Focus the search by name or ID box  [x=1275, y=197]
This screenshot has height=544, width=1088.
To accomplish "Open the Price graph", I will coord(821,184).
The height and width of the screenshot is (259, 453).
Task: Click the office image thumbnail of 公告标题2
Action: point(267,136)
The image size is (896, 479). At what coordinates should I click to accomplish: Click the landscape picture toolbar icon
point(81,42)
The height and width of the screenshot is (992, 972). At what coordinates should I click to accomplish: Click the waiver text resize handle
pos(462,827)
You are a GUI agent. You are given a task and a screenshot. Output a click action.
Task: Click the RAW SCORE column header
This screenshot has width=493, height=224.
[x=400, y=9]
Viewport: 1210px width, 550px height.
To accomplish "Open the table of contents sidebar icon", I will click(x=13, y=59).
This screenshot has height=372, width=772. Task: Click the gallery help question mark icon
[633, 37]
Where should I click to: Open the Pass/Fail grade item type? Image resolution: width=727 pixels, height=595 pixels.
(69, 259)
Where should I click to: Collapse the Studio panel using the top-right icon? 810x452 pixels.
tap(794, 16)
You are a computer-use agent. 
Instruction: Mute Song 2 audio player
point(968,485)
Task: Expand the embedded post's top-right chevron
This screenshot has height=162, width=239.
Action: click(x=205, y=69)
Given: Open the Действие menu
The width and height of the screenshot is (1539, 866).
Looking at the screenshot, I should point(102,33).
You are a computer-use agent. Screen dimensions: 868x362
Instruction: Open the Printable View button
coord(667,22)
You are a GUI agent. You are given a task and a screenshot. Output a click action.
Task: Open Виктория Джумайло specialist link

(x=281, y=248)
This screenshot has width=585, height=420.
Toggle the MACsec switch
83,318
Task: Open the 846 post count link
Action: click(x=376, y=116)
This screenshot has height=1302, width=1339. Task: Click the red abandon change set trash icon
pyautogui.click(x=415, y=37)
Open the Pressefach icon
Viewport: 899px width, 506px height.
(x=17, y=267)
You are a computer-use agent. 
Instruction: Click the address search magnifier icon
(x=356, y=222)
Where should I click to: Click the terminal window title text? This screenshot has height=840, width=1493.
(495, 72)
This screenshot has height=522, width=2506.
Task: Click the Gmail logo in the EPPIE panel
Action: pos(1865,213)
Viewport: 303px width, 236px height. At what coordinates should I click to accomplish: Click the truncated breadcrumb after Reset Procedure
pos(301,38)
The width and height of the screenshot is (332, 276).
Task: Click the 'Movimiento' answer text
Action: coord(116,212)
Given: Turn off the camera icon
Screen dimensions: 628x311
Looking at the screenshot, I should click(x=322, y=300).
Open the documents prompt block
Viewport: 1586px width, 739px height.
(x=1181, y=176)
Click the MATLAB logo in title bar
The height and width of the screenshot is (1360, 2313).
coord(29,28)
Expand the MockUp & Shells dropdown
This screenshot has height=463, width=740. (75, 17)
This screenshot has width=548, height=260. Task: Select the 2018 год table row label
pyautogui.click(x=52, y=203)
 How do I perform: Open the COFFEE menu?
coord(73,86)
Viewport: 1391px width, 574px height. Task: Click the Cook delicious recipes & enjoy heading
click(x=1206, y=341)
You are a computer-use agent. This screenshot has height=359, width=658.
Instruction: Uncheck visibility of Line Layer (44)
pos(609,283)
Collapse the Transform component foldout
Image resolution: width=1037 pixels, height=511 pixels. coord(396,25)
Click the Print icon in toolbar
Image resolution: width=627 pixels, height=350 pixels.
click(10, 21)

#### What the exercise asks:
Could you rewrite the listing above with every "computer-use agent" changed to "desktop automation agent" and everything else left as it is?

#### Finished answer:
Focus the search by name or ID box  [x=1275, y=197]
This screenshot has height=544, width=1088.
To accomplish "Open the Price graph", I will coord(821,184).
The height and width of the screenshot is (259, 453).
Task: Click the office image thumbnail of 公告标题2
Action: point(267,136)
The image size is (896, 479). At what coordinates should I click to accomplish: Click the landscape picture toolbar icon
point(81,42)
The height and width of the screenshot is (992, 972). At what coordinates should I click to accomplish: Click the waiver text resize handle
pos(462,827)
You are a GUI agent. You are given a task and a screenshot. Output a click action.
Task: Click the RAW SCORE column header
This screenshot has width=493, height=224.
[x=400, y=9]
Viewport: 1210px width, 550px height.
To accomplish "Open the table of contents sidebar icon", I will click(x=13, y=59).
This screenshot has height=372, width=772. Task: Click the gallery help question mark icon
[633, 37]
Where should I click to: Open the Pass/Fail grade item type? Image resolution: width=727 pixels, height=595 pixels.
(69, 259)
Where should I click to: Collapse the Studio panel using the top-right icon? 810x452 pixels.
tap(794, 16)
You are a desktop automation agent. 
Instruction: Mute Song 2 audio player
point(968,485)
Task: Expand the embedded post's top-right chevron
This screenshot has height=162, width=239.
Action: click(x=205, y=69)
Given: Open the Действие menu
The width and height of the screenshot is (1539, 866).
Looking at the screenshot, I should point(102,33).
You are a desktop automation agent. Screen dimensions: 868x362
Instruction: Open the Printable View button
coord(667,22)
You are a GUI agent. You are given a task and a screenshot. Output a click action.
Task: Open Виктория Джумайло specialist link

(x=281, y=248)
This screenshot has width=585, height=420.
Toggle the MACsec switch
83,318
Task: Open the 846 post count link
Action: click(x=376, y=116)
This screenshot has height=1302, width=1339. Task: Click the red abandon change set trash icon
pyautogui.click(x=415, y=37)
Open the Pressefach icon
Viewport: 899px width, 506px height.
(x=17, y=267)
You are a desktop automation agent. 
Instruction: Click the address search magnifier icon
(x=356, y=222)
Where should I click to: Click the terminal window title text? This screenshot has height=840, width=1493.
(495, 72)
This screenshot has height=522, width=2506.
Task: Click the Gmail logo in the EPPIE panel
Action: pos(1865,213)
Viewport: 303px width, 236px height. At what coordinates should I click to accomplish: Click the truncated breadcrumb after Reset Procedure
pos(301,38)
The width and height of the screenshot is (332, 276).
Task: Click the 'Movimiento' answer text
Action: coord(116,212)
Given: Turn off the camera icon
Screen dimensions: 628x311
Looking at the screenshot, I should click(x=322, y=300).
Open the documents prompt block
Viewport: 1586px width, 739px height.
(x=1181, y=176)
Click the MATLAB logo in title bar
The height and width of the screenshot is (1360, 2313).
coord(29,28)
Expand the MockUp & Shells dropdown
This screenshot has height=463, width=740. (75, 17)
This screenshot has width=548, height=260. Task: Select the 2018 год table row label
pyautogui.click(x=52, y=203)
 How do I perform: Open the COFFEE menu?
coord(73,86)
Viewport: 1391px width, 574px height. Task: Click the Cook delicious recipes & enjoy heading
click(x=1206, y=341)
You are a desktop automation agent. This screenshot has height=359, width=658.
Instruction: Uncheck visibility of Line Layer (44)
pos(609,283)
Collapse the Transform component foldout
Image resolution: width=1037 pixels, height=511 pixels. coord(396,25)
Click the Print icon in toolbar
Image resolution: width=627 pixels, height=350 pixels.
click(10, 21)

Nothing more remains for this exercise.